You know how dogs cock their heads first one way, then another, when they are confused? I’m told I have similar reactions to questions I don’t understand.

     Lately, people ask me when I’m going to retire and I first turn my head one way, then another like a dog; the question confuses me. Why would I retire to a life of golfing, sitting around coffee shops comparing my latest ailments, or, in general, live a life of leisure? Not only do I have a deep belief that my best years are ahead of me, I have a pair of role heroes I’ve been around for the last eight years that prove to me my most productive years of contribution to this world are in front of me, not behind me.
     I first met Floyd and Kathy Hammer when I wanted to start my own meal-packaging organization, Numana, back in 2007. Floyd and Kathy had started the first plastics recycling plant in America and wanted to sail the world in their retirement.

Data excerpts
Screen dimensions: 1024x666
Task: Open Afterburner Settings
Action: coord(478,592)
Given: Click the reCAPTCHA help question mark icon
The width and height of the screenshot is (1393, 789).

--

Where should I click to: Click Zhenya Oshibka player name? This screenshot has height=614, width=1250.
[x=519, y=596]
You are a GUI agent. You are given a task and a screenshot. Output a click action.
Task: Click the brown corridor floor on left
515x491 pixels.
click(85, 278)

==

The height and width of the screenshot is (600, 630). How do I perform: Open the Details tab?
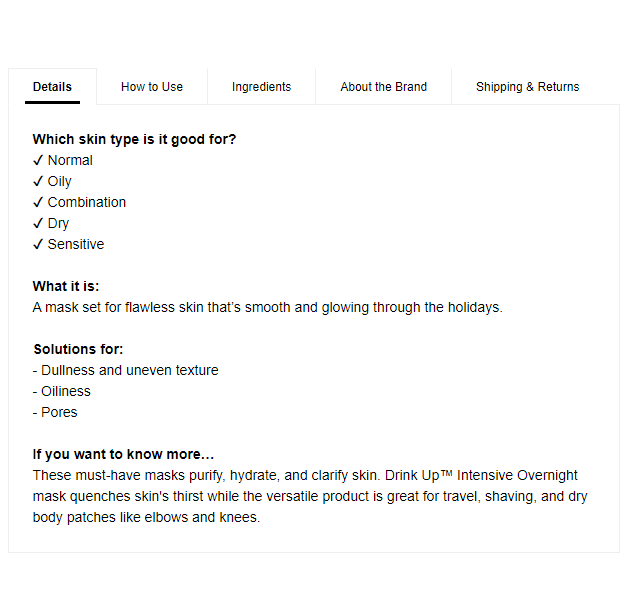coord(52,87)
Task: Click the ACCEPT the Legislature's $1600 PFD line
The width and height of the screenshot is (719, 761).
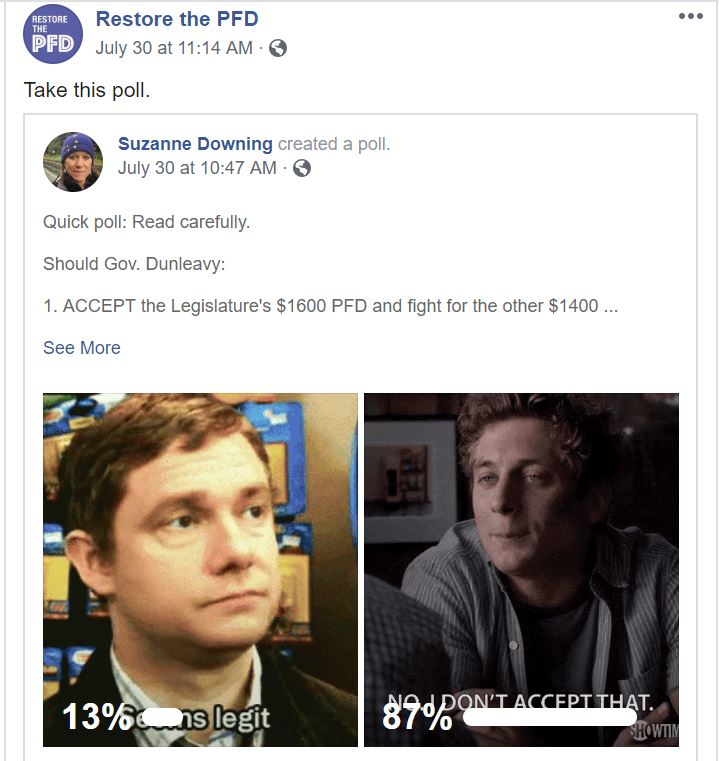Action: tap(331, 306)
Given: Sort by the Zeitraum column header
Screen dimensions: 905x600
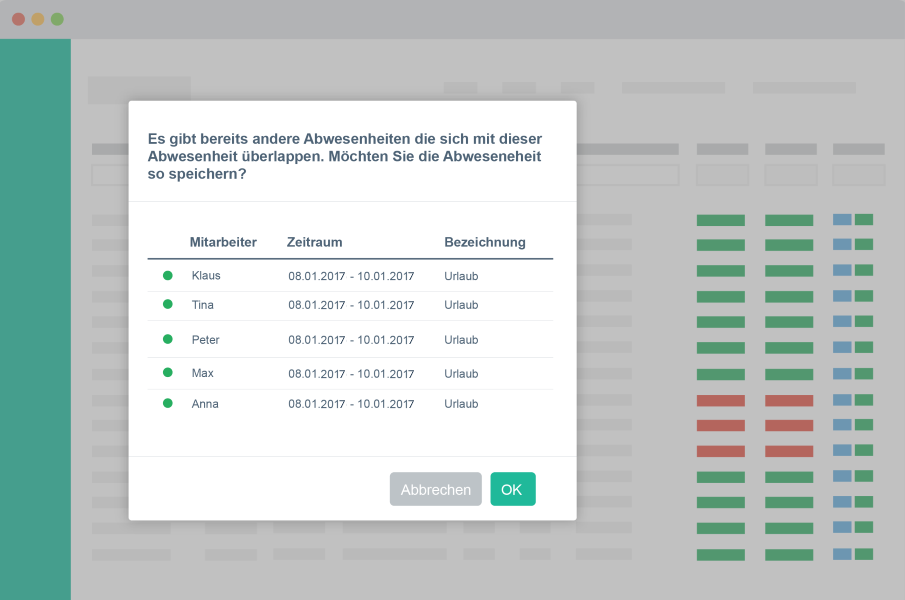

* _PARTS OF THE EXERCISE_:
[1] Rewrite the part of the retirement essay starting at "I first met" and ending at "in their retirement.", swapping "meal-packaging" for "food-packaging".
[2] In the retirement essay, why doesn't the writer want to retire to a life of leisure? Answer in one to three sentences.

* _ANSWERS BY ITEM NUMBER_:
[1]
I first met Floyd and Kathy Hammer when I wanted to start my own food-packaging organization, Numana, back in 2007. Floyd and Kathy had started the first plastics recycling plant in America and wanted to sail the world in their retirement.

[2] The writer firmly believes that their best years are still ahead. For the last eight years, the writer has also been around a pair of role heroes who prove that their most productive years of contributing to the world are in front of them, not behind them.